Network Security Internet Technology Development Database Servers Mobile Phone Android Software Apple Software Computer Software News IT Information

In addition to Weibo, there is also WeChat

Please pay attention

WeChat public account

Shulou

How python uses PCA to visualize data

2025-01-15 Update From: SLTechnology News&Howtos shulou NAV: SLTechnology News&Howtos > Internet Technology >

Share

Shulou(Shulou.com)06/02 Report--

This article focuses on "how python uses PCA to visualize data". Interested friends may wish to have a look at it.

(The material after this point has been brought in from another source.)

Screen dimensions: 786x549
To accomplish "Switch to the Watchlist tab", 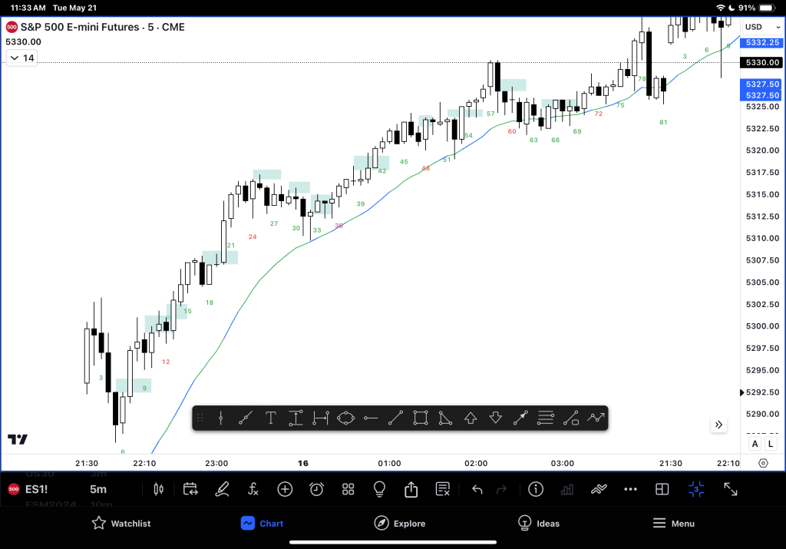I will (x=121, y=523).
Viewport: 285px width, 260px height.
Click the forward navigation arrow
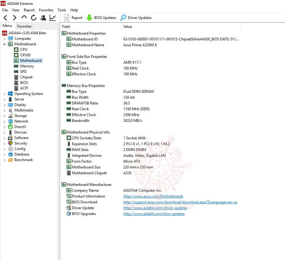(14, 17)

The method introduced in this paper is simple, fast and practical. Let's let the editor take you to learn how python uses PCA to visualize data.

What is PCA?

Let's review the theory first. If you want to know exactly how PCA works, we won't go into details. There are plenty of learning resources online.

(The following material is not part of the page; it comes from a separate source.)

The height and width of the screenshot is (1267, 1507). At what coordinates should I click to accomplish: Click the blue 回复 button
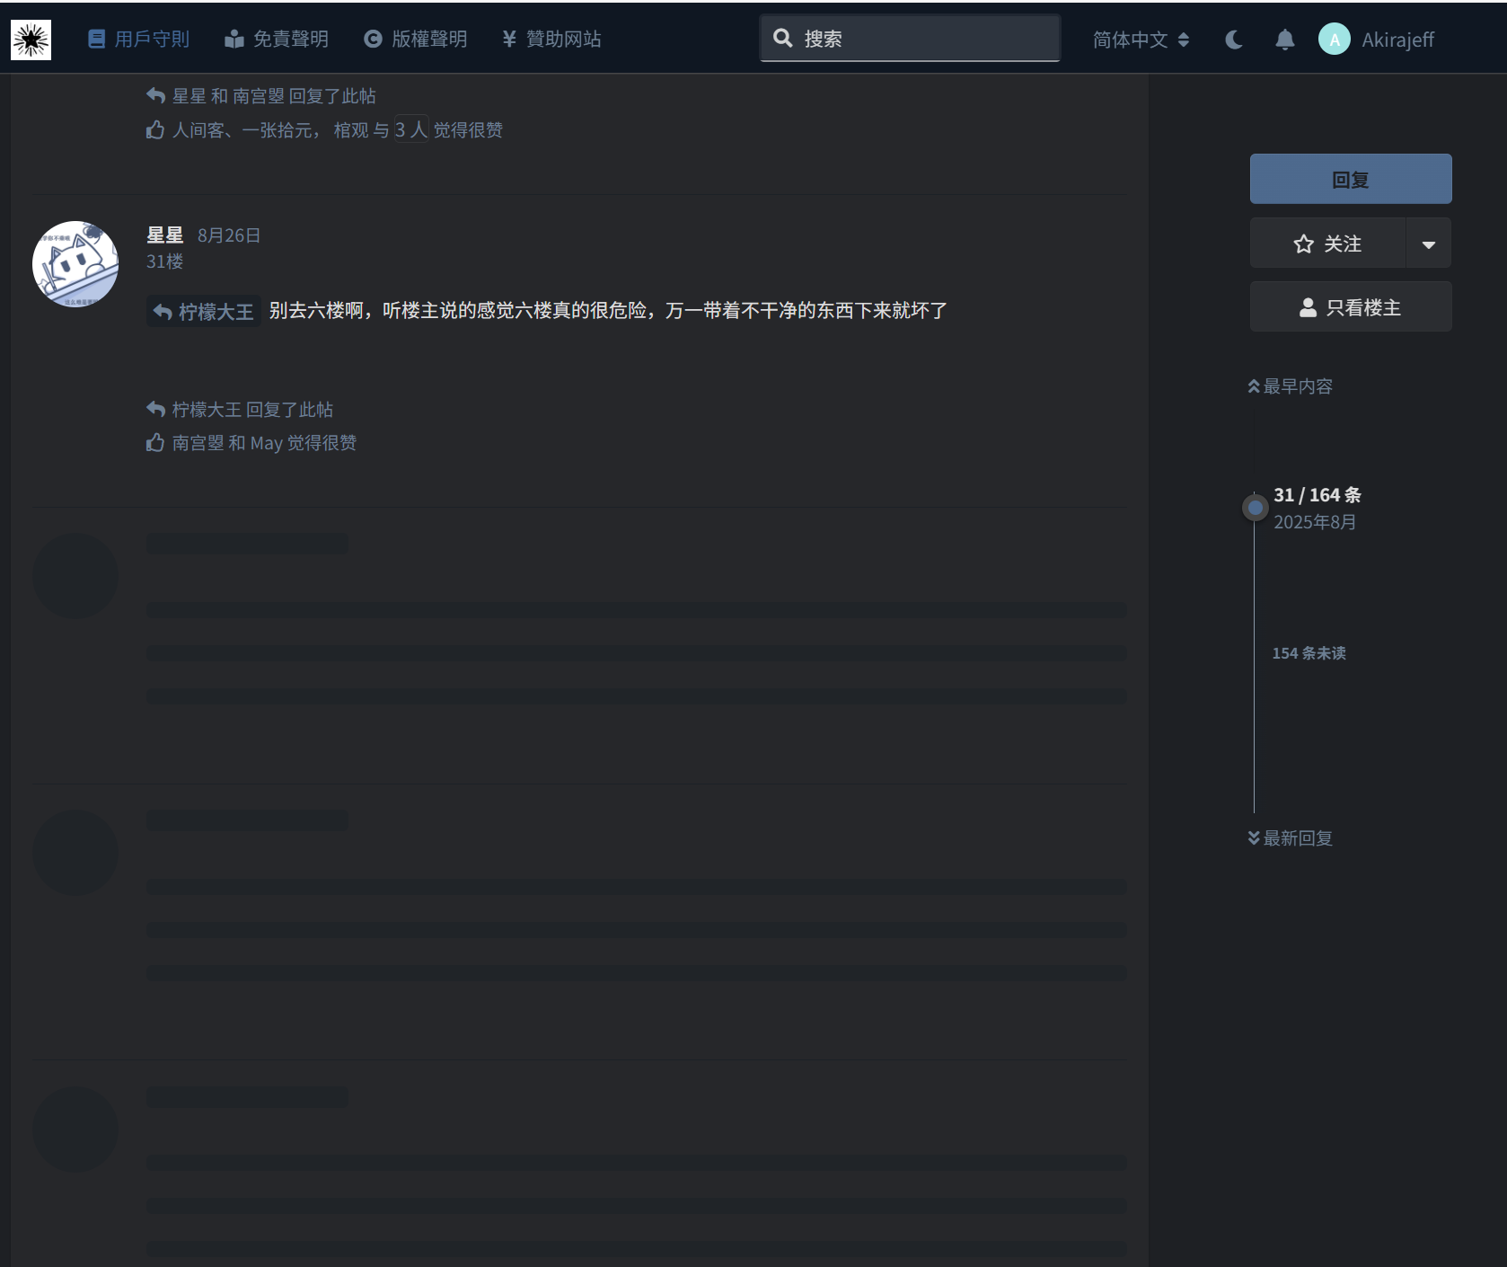click(x=1350, y=180)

PCA is used to reduce the number of features used to train the model. It achieves this by constructing so-called principal components (PC) from multiple features.

PC is constructed in such a way that your characteristics are explained as much as possible in terms of the maximum change in PC1 direction. Then PC2 explains the remaining features as much as possible in terms of the maximum change, and so on. PC1 and PC2 can usually explain a large part of the overall characteristic changes.

Another way of thinking is that the first two PC can well summarize most of the features. This is important because, as we will see, it allows us to visualize the ability to classify data on a two-dimensional plane.

Data set

Let's look at a practical example. We will use PCA to explore the breast cancer dataset (http://archive.ics.uci.edu/ml/datasets/breast+cancer+wisconsin+(diagnostic)), which we import using the following code.

Import numpy as npimport pandas as pdfrom sklearn.datasets import load_breast_cancercancer = load_breast_cancer () data = pd.DataFrame (cancer ['data'], columns=cancer [' feature_names']) data ['y'] = cancer ['target']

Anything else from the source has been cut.